Tell A Story With Your Guitar
Phrasing refers to the manner in which we play something. Some guitarists play endless solos without transferring something significantly, others play solos which are very evocative and in which every phrase they play is a part of the ‘big picture’. To tell a story with your guitar is something you need to learn. The following exercises will help you on the way to write/improvise better solos.
A good guitar solo is usually full of catchy melodies. However, if you start playing guitar yourself, there is a big chance that you will pay little to no attention to the way in which you play these phrases. Regard every lick you play as a separate phrase, which is part of the whole story you want to tell with your solo. It is important to make up your mind about the story you want to tell, and the feelings you want to transfer by playing your solo.
Sing Along To Your Guitar Licks
In blues the phrases in solos will mostly be very short.
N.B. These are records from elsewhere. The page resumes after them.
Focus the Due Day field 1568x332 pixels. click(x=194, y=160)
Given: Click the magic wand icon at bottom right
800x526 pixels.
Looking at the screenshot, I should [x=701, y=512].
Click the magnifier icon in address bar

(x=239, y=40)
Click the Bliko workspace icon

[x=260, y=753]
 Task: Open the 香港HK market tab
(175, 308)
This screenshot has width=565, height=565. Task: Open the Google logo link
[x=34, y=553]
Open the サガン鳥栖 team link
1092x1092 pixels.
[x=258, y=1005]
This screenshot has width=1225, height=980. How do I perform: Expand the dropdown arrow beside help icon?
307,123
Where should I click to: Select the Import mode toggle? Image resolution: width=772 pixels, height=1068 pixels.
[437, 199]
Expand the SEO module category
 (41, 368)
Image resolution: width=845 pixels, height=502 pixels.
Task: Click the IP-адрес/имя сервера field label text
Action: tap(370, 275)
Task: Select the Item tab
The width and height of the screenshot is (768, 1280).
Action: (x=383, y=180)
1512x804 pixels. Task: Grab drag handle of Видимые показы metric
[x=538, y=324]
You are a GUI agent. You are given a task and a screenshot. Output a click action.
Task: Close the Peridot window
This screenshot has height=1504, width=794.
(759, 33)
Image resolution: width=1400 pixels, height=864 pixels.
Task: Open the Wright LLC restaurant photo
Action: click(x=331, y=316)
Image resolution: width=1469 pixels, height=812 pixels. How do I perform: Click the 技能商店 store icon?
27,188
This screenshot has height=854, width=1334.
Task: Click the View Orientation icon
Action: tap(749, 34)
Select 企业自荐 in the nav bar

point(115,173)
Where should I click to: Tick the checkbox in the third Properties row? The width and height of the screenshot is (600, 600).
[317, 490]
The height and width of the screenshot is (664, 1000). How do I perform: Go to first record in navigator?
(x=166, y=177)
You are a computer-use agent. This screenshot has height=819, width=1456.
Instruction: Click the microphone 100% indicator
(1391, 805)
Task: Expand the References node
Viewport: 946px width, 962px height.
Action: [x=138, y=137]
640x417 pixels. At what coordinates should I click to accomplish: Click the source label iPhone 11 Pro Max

Think about the way a saxophonist plays his solos. That is why we will act as if we are playing a wind instrument instead of a guitar. Sing or hum the melodies which you are creating while you are improvising. If you notice that you have trouble breathing, then that’s a sign to shorten your phrases.
Differentiating Rhythmic Patterns
One of the most important things to create interest in your solos is the playing with differentiating rhythmic patterns. The most important division of all which we can make is the one between rhythms which can be divided by two and rhythms which can be divided by three. In this exercise we will learn to alternate the two. Improvise a solo where you alternate the rhythm which you use in your licks with quavers (2 notes per beat) and triplets (3 notes per beat).
Build Tension in Your Guitar Solos
It takes quite some skill to be able to build up tension in solos, to grasp the attention and interest of your listeners. There are many aspects which we can use to build up tension in solos, among which are the exact pitch of the notes which we play. The climax of a solo will almost always be at the point where you reach the highest note.
Even before you start playing the solo, you will try to distinguish at which point in the solo you want to hit the climax. Will the climax be halfway through the solo? At 60% of the solo or more towards the end at 90%? Once you have decided you will try to hit it by playing the highest note at that point.